▸ **SUPPLIED MATERIAL**:

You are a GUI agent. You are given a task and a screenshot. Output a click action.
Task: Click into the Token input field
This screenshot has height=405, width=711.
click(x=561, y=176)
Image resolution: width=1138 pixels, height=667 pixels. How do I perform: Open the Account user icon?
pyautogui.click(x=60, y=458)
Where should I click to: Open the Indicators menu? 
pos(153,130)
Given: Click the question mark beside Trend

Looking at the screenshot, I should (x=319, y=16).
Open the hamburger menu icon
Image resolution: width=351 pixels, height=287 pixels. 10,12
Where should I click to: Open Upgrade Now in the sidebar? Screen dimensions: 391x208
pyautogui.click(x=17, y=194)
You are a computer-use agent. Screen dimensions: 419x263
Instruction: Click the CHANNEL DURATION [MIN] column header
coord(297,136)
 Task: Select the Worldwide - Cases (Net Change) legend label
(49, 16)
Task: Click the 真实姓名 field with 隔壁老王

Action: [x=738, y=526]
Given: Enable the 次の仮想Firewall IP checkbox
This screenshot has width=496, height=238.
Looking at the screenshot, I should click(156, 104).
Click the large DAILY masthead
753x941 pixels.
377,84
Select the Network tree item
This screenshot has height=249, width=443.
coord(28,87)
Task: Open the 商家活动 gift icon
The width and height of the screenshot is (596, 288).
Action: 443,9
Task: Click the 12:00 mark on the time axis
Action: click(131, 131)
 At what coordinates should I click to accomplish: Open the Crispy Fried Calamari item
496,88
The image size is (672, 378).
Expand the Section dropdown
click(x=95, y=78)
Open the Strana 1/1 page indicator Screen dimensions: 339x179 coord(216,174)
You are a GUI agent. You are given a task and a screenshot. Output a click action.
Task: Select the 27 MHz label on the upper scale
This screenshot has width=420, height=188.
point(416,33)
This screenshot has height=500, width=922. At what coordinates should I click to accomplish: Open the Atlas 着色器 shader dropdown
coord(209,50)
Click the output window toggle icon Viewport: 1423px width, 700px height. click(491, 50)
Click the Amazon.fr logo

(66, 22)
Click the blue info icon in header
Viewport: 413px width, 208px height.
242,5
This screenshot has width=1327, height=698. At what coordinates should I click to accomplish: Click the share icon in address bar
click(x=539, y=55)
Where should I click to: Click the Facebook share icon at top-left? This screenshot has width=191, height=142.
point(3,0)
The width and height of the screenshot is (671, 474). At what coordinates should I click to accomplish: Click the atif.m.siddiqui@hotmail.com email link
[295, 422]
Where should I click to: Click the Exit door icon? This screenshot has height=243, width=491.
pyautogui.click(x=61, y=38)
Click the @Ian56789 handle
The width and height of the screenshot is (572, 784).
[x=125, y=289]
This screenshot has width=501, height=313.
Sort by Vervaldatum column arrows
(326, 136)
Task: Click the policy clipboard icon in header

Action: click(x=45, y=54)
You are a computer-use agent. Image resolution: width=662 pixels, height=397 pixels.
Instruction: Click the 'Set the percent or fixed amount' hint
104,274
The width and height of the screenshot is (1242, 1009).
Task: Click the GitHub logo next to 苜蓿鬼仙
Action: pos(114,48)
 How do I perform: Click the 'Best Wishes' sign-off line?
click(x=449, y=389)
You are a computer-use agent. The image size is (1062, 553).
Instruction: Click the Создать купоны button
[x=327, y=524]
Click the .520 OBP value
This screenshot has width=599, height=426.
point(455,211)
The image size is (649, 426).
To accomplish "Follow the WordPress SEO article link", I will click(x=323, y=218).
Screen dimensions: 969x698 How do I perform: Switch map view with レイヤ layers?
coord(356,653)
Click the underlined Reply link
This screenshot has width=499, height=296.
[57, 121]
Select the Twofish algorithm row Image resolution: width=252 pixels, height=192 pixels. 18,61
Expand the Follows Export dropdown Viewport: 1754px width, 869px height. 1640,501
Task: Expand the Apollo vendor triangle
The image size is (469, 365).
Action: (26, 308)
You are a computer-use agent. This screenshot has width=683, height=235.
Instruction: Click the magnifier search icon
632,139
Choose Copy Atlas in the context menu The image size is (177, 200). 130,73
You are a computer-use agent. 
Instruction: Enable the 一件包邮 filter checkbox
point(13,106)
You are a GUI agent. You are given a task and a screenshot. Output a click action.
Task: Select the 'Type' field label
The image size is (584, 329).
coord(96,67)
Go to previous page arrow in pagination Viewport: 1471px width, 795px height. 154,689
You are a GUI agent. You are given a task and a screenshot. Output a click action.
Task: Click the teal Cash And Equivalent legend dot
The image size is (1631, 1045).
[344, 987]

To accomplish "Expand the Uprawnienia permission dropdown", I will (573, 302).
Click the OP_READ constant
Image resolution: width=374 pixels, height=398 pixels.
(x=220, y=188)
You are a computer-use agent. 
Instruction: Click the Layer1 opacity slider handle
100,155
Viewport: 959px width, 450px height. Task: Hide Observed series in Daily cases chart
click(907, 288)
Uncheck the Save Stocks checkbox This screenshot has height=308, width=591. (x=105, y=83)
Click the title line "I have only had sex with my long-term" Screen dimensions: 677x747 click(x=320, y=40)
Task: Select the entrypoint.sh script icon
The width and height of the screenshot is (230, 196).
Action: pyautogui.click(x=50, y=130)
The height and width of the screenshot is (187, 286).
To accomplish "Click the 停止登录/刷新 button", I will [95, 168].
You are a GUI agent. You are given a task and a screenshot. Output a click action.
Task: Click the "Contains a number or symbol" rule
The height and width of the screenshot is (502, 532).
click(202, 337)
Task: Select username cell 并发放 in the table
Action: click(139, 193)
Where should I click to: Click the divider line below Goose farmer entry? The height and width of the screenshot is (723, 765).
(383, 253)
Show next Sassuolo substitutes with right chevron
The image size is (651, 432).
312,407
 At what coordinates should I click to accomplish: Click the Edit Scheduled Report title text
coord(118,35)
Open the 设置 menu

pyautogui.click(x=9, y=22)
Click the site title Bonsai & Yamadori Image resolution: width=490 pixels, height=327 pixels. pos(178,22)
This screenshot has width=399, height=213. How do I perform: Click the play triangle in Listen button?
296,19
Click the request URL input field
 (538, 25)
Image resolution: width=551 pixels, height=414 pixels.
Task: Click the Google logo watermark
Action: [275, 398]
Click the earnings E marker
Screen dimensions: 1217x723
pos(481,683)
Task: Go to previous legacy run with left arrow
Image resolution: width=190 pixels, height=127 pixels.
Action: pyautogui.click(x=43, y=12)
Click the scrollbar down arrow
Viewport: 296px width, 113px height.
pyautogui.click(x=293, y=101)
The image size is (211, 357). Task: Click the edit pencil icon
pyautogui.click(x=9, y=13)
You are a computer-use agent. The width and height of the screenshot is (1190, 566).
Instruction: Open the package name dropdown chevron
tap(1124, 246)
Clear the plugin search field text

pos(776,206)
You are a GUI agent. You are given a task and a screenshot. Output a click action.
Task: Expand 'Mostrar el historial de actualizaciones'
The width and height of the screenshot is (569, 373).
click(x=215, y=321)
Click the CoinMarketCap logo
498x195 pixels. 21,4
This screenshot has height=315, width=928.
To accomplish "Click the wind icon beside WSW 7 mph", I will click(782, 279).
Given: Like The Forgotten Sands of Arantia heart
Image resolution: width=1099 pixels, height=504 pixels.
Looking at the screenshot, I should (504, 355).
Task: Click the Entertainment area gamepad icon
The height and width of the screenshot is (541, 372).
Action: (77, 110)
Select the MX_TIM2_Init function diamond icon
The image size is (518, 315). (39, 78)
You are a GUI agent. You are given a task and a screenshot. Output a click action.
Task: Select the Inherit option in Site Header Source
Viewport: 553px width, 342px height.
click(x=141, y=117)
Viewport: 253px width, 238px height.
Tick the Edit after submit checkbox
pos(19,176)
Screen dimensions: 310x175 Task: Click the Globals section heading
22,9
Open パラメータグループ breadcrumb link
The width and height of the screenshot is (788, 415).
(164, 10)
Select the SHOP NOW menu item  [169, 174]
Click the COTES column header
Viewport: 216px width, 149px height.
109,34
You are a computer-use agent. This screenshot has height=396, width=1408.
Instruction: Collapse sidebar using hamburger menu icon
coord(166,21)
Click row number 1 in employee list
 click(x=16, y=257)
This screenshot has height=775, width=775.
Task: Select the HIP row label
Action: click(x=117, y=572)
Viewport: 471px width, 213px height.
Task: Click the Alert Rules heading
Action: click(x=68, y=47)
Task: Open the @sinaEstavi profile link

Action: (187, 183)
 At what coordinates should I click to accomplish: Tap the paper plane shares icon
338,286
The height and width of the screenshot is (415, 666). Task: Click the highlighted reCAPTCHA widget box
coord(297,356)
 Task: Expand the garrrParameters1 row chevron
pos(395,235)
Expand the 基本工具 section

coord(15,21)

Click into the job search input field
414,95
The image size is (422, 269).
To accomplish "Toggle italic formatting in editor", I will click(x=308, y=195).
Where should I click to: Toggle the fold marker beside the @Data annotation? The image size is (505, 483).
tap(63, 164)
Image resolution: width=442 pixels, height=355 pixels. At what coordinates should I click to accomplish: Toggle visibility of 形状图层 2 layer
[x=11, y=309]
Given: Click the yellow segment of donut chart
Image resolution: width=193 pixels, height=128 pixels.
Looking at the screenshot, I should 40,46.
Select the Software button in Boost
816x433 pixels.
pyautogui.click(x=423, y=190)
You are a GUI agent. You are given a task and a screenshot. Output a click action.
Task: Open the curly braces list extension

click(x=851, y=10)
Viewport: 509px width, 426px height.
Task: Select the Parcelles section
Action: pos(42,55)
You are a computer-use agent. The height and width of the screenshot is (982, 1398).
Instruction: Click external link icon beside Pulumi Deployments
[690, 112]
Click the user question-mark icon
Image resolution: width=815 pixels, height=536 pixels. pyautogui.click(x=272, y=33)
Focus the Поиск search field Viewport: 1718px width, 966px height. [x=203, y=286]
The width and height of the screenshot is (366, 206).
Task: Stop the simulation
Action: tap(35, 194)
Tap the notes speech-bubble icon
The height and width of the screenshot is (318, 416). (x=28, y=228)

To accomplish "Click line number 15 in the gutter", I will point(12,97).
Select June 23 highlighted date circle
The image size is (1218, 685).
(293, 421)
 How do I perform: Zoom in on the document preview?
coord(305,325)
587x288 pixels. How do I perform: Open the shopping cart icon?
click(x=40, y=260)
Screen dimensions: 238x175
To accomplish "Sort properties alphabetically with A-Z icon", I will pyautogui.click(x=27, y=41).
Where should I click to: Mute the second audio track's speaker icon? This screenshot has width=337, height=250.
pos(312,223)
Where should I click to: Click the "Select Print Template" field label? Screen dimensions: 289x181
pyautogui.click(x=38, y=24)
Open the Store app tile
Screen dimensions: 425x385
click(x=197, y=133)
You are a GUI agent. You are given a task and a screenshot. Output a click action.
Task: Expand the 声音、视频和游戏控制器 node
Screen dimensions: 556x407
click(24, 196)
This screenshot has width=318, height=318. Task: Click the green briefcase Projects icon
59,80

▸ **PROBLEM TO WORK ON**: The required answer is each line of the data in which the word "previous" appears.

▸ **RESPONSE TO THIS TASK**:
Go to previous page arrow in pagination Viewport: 1471px width, 795px height. 154,689
Task: Go to previous legacy run with left arrow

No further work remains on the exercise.